Property Rights and Jewish Economics


By Moshe Feiglin

'Unto these the land shall be divided for an inheritance according to the number of names. To the more thou shalt give the more inheritance, and to the fewer thou shalt give the less inheritance.' (From this week's Torah portion, Pinchas; Number 26: 53-54).

Property rights are a basic value in the Torah. Our Forefathers were all wealthy men. Jacob even endangers himself and re-crosses the Yabok stream to retrieve some small belongings. Our Sages teach us that righteous people hold their money as dear as their bodies. An entire Talmudic tractate deals with the minute details of a "strange" law that does not exist in any other legal system; the laws of returning lost property. While non-Jews may turn in items they have found to their local police station, they do it out of a healthy sense of ethicality - not because it is the law. For Jews, though, the connection between a person and his property is holy. Returning lost items rectifies the world and is a Torah obligation.

The Land of Israel is also considered the private property of the Children of Israel. It is divided equally on a sliding scale to every person aged 20 and up. That is the directive of the Creator of the world. Land is personal property. It is so linked to its owner that even if he loses it in a bad business deal, the land will be returned to him in the Jubilee year. Land and personal property are meant to help the Nation of Israel fulfill its lofty purpose. The Jew who uses his personal property according to the Torah's instructions, elevates the land and his belongings to a state of holiness. Even small items forgotten on the other side of the Yabok cliff are worth the effort and danger involved in retrieving them.

It is a pity that there are leaders in the faith based public who do not understand this fundamental principle. It is a pity that certain rabbis are captivated by populist socialist cliches that theorize that property and economic success necessarily testify to a low ethical standard.

"The Land of Israel belongs to G-d," a well-known spiritual leader explains, "and so we must oppose privatization of land." People speak in the name of Judaism while they actually promote state-supremacist, paternalistic values at the expense of personal liberty. It is a soft form of fascism - diametrically opposed to Jewish values. Afterwards, these same people cannot explain what the problem is with destroying settlements. After all, if the State built them, it can also destroy them.

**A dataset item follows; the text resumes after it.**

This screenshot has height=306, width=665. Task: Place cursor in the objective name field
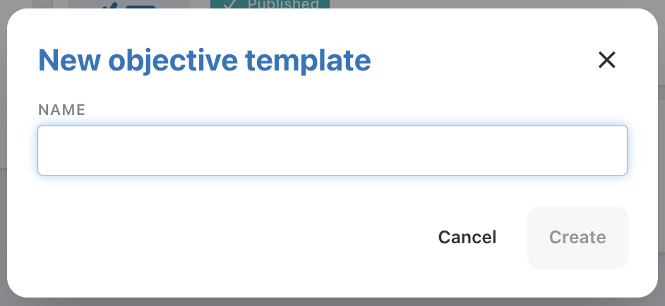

The foundations of socialism can be found in Christianity; the Christian deity kicks over the table of the money changer near the Temple in Jerusalem. Communism is a distilled form of socialism. Without "God", Communism descends into the murderous atheism of Stalin, Mao and Pol Pot. Those who nullify the sanctity of property ultimately nullify the sanctity of life. Capitalism tempered by the Jewish cultural values of faith and loving kindness is the Jewish economic method.

We must be on guard to ensure that Netanyahu does not use his privatization plan to privatize national property to monopolies and to power/wealth clans in Israel. Manhigut Yehudit is currently preparing a legal proposal for the Knesset that will reserve plots of land for young couples who have completed their army and national service. The guiding principle is the Torah, "Unto these the land shall be divided."

1 comment:

Anonymous said...

Manhigut Yehudit doesn't know what he's talking about.